Extracted entries below:
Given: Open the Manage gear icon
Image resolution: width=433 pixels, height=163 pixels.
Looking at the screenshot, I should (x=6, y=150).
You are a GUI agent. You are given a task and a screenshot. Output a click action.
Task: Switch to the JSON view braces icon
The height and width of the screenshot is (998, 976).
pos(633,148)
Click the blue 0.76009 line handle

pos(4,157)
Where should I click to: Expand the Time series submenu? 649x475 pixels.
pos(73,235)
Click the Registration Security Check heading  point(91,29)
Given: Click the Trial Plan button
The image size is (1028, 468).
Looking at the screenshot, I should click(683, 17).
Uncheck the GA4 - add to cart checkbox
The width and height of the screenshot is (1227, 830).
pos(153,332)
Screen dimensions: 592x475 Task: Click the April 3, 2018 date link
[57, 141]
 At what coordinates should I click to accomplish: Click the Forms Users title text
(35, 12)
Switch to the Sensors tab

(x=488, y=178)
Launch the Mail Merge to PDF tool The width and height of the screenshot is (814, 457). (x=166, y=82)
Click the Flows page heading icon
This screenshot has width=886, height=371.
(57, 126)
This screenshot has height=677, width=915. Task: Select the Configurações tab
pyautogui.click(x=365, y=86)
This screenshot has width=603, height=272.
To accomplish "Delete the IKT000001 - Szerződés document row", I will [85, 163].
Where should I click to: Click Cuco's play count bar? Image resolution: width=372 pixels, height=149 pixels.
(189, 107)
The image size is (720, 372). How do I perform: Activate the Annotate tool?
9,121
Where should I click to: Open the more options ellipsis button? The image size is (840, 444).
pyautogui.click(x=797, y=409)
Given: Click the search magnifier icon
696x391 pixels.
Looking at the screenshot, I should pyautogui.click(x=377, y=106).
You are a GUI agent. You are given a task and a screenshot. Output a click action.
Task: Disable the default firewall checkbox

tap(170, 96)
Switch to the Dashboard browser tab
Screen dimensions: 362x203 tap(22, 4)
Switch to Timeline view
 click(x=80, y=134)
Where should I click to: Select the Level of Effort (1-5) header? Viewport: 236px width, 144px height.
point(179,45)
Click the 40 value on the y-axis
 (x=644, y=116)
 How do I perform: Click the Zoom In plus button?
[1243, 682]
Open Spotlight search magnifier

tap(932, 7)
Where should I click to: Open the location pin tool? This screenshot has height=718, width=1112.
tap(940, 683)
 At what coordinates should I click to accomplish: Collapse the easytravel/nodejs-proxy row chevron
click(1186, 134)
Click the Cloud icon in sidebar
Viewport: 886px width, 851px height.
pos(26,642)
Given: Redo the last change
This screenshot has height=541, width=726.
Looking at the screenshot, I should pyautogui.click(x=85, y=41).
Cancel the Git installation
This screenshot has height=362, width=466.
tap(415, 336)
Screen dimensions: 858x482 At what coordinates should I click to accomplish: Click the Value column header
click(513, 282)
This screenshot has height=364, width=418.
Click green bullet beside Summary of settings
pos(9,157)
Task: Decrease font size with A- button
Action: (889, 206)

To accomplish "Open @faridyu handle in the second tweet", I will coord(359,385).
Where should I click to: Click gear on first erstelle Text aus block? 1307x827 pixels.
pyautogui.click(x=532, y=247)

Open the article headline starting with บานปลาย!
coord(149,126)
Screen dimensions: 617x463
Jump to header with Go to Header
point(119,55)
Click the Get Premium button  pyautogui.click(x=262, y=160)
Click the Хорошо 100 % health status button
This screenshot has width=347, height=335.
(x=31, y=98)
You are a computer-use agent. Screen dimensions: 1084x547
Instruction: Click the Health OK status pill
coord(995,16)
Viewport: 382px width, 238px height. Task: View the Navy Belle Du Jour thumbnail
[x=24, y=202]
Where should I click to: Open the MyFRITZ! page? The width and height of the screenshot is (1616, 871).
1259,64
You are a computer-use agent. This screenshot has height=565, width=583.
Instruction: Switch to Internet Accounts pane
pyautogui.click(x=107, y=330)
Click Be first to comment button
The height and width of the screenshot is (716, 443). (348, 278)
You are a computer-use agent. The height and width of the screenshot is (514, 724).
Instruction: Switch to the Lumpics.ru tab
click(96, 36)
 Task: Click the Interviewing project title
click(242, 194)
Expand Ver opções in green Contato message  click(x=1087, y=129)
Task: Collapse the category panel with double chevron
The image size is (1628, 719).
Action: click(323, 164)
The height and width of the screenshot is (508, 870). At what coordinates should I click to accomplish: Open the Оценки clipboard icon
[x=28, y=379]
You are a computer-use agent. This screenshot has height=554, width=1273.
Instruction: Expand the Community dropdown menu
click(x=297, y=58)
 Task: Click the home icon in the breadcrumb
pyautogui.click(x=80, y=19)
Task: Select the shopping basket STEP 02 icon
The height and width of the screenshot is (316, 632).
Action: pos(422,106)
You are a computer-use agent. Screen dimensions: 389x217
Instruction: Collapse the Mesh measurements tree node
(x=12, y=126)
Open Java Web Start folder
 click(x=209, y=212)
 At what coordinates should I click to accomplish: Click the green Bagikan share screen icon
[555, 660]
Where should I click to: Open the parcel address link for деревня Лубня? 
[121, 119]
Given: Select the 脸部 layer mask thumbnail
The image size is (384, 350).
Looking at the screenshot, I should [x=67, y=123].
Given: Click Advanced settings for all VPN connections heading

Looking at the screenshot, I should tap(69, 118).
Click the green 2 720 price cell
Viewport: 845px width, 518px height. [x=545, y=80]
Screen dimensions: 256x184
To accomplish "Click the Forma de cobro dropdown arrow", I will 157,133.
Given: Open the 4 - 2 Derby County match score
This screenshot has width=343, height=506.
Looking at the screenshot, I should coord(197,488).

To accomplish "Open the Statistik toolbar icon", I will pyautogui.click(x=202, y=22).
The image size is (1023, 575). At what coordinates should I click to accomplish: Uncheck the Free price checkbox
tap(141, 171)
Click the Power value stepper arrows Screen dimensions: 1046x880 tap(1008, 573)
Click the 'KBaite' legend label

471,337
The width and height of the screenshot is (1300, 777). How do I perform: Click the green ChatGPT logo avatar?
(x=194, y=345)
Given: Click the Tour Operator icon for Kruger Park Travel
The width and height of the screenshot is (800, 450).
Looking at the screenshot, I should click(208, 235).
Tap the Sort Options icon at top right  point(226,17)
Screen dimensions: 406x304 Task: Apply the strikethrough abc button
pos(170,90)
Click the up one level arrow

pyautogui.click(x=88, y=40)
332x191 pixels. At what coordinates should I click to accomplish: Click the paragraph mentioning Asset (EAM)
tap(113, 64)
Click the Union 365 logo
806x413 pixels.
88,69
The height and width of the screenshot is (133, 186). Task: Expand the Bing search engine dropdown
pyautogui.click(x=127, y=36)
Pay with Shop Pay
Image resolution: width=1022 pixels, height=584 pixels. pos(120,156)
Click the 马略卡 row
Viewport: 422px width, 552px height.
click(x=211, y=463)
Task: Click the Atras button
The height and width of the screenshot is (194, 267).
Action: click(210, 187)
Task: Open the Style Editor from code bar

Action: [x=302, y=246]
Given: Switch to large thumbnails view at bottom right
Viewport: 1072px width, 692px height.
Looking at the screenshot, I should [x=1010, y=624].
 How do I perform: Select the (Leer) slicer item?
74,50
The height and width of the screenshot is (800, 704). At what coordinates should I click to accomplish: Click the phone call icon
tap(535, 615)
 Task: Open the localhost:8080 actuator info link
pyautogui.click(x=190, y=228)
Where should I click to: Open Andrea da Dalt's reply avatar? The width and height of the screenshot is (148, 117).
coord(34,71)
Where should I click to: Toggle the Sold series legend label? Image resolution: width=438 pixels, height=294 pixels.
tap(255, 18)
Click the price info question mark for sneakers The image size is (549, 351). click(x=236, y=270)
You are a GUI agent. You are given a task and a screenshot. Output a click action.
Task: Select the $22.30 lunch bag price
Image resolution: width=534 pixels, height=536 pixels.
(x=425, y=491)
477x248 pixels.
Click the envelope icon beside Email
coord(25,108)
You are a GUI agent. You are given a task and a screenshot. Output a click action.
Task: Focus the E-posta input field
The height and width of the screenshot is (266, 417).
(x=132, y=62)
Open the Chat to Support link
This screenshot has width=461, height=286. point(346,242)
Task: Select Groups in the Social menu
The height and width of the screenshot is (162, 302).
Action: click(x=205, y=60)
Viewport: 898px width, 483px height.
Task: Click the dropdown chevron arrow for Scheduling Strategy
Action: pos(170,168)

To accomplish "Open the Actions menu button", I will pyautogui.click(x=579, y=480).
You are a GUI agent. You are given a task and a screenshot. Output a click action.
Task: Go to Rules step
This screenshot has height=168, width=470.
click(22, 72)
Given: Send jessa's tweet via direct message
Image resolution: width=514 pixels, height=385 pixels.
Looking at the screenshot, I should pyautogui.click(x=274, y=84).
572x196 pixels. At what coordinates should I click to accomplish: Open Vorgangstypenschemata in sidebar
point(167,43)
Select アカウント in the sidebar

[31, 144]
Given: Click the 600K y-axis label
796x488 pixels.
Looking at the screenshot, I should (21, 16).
End of Extracted entries.
** Instructions to follow **
Print exactly the lines above from the one with "Instruction: Switch to Internet Accounts pane" to the one with "You are a computer-use agent. The", including both.

** Problem solution **
Instruction: Switch to Internet Accounts pane
pyautogui.click(x=107, y=330)
Click Be first to comment button
The height and width of the screenshot is (716, 443). (348, 278)
You are a computer-use agent. The height and width of the screenshot is (514, 724).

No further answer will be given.